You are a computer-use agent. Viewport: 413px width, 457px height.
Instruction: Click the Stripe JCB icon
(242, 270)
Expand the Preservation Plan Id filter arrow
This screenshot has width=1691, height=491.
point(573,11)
════
» **TASK OBJECTIVE**:
Please render the rows above as a JSON list of strings, with one string for each line and blank lines omitted.

» **FINAL RESULT**:
[
  "You are a computer-use agent. Viewport: 413px width, 457px height.",
  "Instruction: Click the Stripe JCB icon",
  "(242, 270)",
  "Expand the Preservation Plan Id filter arrow",
  "This screenshot has width=1691, height=491.",
  "point(573,11)"
]